I hate part time assignments – when I see people being asked to split their time across projects. Where ever possible I try to get people full time on one thing at a time.

I arrived at a new job and discovered that most of my staff were split across multiple projects. Assignments were commonly 1 or 2 days per week, or even worse 25%, 50% or 75% of their time – proportions that don’t even align to a certain number of days per week. There are all sorts of reasons why this situation may have come about. For example “project X needs skill Y”. If this were the reason I would have grudgingly accepted that specialists have to be part time. But that wasn’t the reason and anyway, a whole department can’t be specialists.

The reason for all these part time assignments was “it is good for the team members to spread their wings and work on projects requiring a range of skills”. From what I could see this attitude meant there were 40 people doing bits n bobs.

I stopped all of that.

Don’t get me wrong, I’m all for staff development. I was the line manager for those people and I was determined to build a great team. But I thought they weren’t developing their skills. They were wasting their time. And the companies money.

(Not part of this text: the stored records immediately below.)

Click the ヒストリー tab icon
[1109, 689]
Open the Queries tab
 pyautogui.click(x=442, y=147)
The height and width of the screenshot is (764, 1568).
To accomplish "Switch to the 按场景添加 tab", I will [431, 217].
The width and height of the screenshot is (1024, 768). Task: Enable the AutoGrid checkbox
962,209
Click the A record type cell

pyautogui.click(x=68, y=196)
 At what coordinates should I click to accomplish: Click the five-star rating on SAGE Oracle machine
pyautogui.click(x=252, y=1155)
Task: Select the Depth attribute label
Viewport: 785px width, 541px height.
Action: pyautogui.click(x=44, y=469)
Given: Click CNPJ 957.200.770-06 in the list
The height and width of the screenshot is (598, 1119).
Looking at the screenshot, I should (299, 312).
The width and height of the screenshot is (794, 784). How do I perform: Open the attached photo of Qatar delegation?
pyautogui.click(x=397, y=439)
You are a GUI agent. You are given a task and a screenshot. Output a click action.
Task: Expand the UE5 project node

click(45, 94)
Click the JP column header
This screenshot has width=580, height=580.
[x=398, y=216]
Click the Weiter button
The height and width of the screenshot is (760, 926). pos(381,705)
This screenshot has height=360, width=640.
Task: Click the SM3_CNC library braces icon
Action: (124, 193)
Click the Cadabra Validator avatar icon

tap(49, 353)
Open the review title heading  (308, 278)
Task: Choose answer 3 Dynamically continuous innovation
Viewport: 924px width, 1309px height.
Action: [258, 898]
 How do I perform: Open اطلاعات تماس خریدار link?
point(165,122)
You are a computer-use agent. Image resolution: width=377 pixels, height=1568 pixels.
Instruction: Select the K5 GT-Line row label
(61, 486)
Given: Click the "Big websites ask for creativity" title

This was before I bumped into the Lean concept of limiting work in progress. None-the-less I was convinced that these people would be more productive, and hence the whole department would be more productive, if they did one thing at a time. Or at least worked on one project at a time.

So I did exactly that. Got each person assigned to one project. The developers had less context shifting to deal with and gained a more in-depth understanding of one domain and the set of technical skills needed by their project. Sure enough productivity increased.

I addressed the staff development issue by rotating people, slowly, between the teams. Slowly enough that productivity wasn’t unduly affected. Often I could do this when projects came to a natural conclusion so there was no hit on productivity at all.